◆ **WORK TASK**:
Repeat each entry. Keep every line exactly as it is.

---*---

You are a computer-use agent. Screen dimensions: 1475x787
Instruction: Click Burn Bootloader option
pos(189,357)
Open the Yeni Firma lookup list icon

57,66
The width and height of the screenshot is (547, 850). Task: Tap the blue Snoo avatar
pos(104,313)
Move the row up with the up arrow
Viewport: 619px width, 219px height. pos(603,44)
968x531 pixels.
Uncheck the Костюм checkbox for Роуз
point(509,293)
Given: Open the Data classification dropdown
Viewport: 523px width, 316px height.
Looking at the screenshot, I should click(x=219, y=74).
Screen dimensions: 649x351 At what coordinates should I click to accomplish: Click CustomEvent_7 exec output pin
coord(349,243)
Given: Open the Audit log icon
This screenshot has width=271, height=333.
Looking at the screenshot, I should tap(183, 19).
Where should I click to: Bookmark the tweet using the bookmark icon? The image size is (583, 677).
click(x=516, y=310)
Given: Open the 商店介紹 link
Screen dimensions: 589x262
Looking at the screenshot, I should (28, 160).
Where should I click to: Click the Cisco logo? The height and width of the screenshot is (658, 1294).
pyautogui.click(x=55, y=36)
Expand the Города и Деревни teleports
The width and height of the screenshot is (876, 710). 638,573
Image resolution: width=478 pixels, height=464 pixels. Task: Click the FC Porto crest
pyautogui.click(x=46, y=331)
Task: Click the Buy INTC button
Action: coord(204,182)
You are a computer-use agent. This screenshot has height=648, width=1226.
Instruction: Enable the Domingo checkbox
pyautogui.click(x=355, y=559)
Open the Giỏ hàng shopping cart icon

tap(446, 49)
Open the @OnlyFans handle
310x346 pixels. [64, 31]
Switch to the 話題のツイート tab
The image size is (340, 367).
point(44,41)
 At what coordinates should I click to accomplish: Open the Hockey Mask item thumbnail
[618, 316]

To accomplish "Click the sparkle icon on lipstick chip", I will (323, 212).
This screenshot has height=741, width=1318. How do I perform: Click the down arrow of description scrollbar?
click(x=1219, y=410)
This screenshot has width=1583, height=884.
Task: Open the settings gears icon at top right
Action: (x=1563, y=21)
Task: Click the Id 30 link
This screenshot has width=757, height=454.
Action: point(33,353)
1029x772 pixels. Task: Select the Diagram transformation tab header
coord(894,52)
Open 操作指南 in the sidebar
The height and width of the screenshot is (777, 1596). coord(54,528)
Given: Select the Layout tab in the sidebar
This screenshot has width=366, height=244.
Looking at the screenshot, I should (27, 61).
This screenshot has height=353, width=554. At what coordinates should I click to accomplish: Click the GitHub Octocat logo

---*---

◆ **FINISHED EXERCISE**:
You are a computer-use agent. Screen dimensions: 1475x787
Instruction: Click Burn Bootloader option
pos(189,357)
Open the Yeni Firma lookup list icon

57,66
The width and height of the screenshot is (547, 850). Task: Tap the blue Snoo avatar
pos(104,313)
Move the row up with the up arrow
Viewport: 619px width, 219px height. pos(603,44)
968x531 pixels.
Uncheck the Костюм checkbox for Роуз
point(509,293)
Given: Open the Data classification dropdown
Viewport: 523px width, 316px height.
Looking at the screenshot, I should click(x=219, y=74).
Screen dimensions: 649x351 At what coordinates should I click to accomplish: Click CustomEvent_7 exec output pin
coord(349,243)
Given: Open the Audit log icon
This screenshot has width=271, height=333.
Looking at the screenshot, I should tap(183, 19).
Where should I click to: Bookmark the tweet using the bookmark icon? The image size is (583, 677).
click(x=516, y=310)
Given: Open the 商店介紹 link
Screen dimensions: 589x262
Looking at the screenshot, I should (28, 160).
Where should I click to: Click the Cisco logo? The height and width of the screenshot is (658, 1294).
pyautogui.click(x=55, y=36)
Expand the Города и Деревни teleports
The width and height of the screenshot is (876, 710). 638,573
Image resolution: width=478 pixels, height=464 pixels. Task: Click the FC Porto crest
pyautogui.click(x=46, y=331)
Task: Click the Buy INTC button
Action: coord(204,182)
You are a computer-use agent. This screenshot has height=648, width=1226.
Instruction: Enable the Domingo checkbox
pyautogui.click(x=355, y=559)
Open the Giỏ hàng shopping cart icon

tap(446, 49)
Open the @OnlyFans handle
310x346 pixels. [64, 31]
Switch to the 話題のツイート tab
The image size is (340, 367).
point(44,41)
 At what coordinates should I click to accomplish: Open the Hockey Mask item thumbnail
[618, 316]

To accomplish "Click the sparkle icon on lipstick chip", I will (323, 212).
This screenshot has height=741, width=1318. How do I perform: Click the down arrow of description scrollbar?
click(x=1219, y=410)
This screenshot has width=1583, height=884.
Task: Open the settings gears icon at top right
Action: (x=1563, y=21)
Task: Click the Id 30 link
This screenshot has width=757, height=454.
Action: point(33,353)
1029x772 pixels. Task: Select the Diagram transformation tab header
coord(894,52)
Open 操作指南 in the sidebar
The height and width of the screenshot is (777, 1596). coord(54,528)
Given: Select the Layout tab in the sidebar
This screenshot has width=366, height=244.
Looking at the screenshot, I should (27, 61).
This screenshot has height=353, width=554. At what coordinates should I click to accomplish: Click the GitHub Octocat logo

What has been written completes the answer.